Below is a brief excerpt from a complimentary research note written by our Consumables analysts Howard Penney and Daniel Biolsi. We are pleased to announce our new Sector Pro Product Consumables Pro. Click HERE to learn more.
Beef cow slaughter during Q1 was the largest since 2010. That is after Q4’s slaughter was the largest since 2011.
The trend has accelerated as the slaughter in March was the highest in any month since 2019. Last week’s slaughter was 48% higher than last year. The mix of heifers as a percent of the cattle at 37.7% on feed remains higher.
Usually, the ratio of heifers on feed must decline to retain enough to increase the size of the herd. This suggests the herd size will continue to decrease.
Even if there is some improvement in calves, there may not be enough to increase beef inventory. This is one of the impacts of higher feed prices from higher corn and soy prices.

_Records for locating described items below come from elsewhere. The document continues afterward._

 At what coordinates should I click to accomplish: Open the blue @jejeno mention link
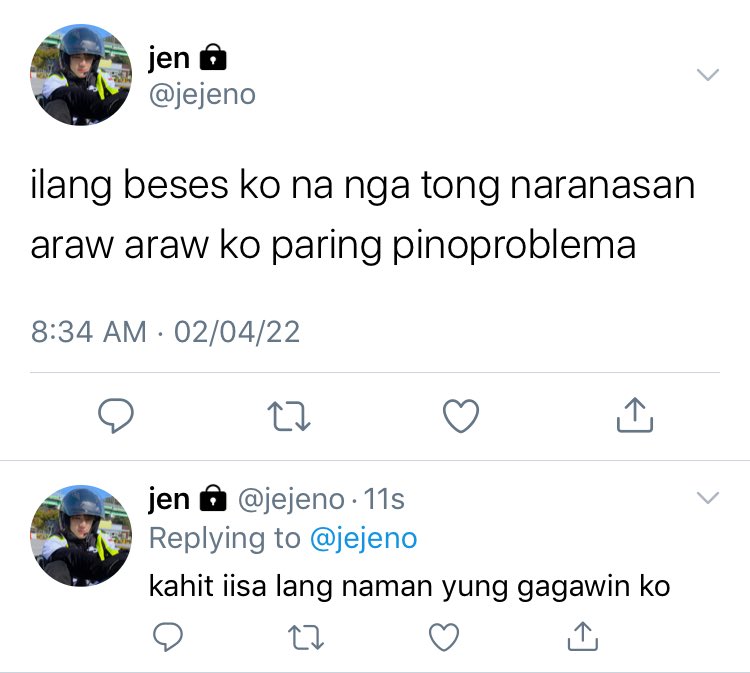point(364,539)
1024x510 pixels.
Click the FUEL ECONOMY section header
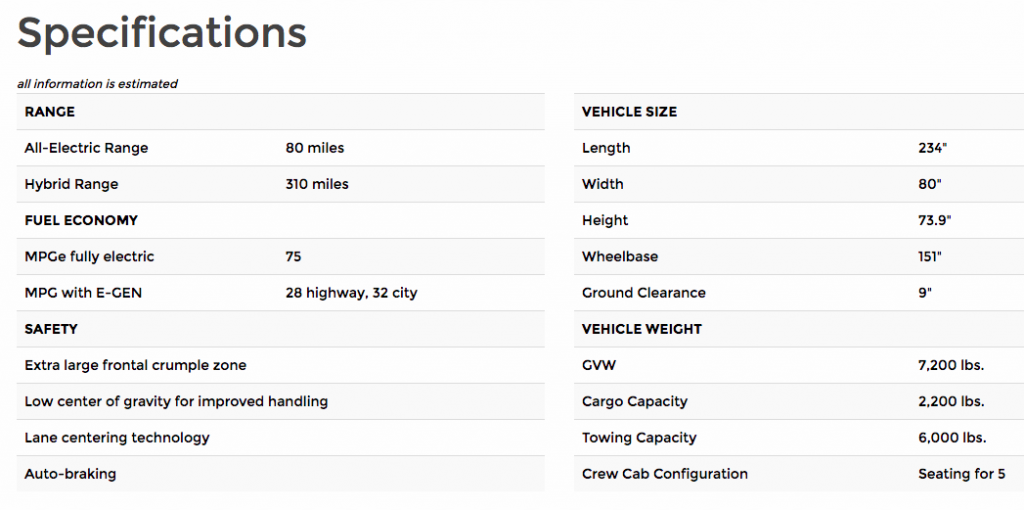(81, 221)
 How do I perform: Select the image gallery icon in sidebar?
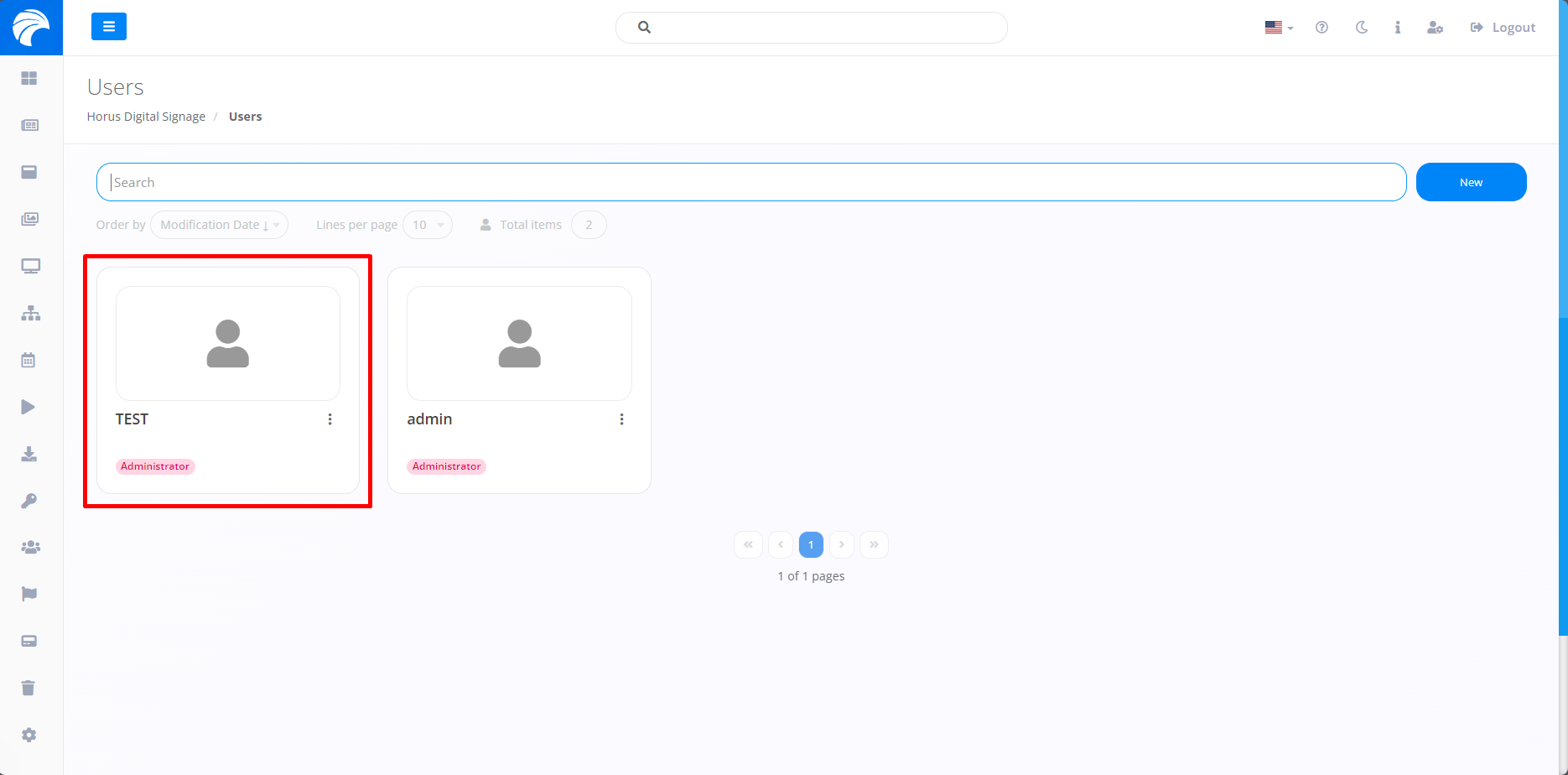[x=30, y=219]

Beef demand continues to be high, but the decrease in feeder prices suggests that packers do not have an issue sourcing supply. Feeder prices fell from $1 to $2 last week.
The spread between cash cattle and wholesale beef prices has continued to widen to historic levels. The USDA price for choice boxed beef was $298 per cwt., up to $12 from last week and $20 two weeks ago.
Beef packers are enjoying very large margins at present. For example, retail ground beef prices were up 4% in March, according to ERS/USDA data.
Wholesale prices are currently down significantly YOY due to the pandemic comparison.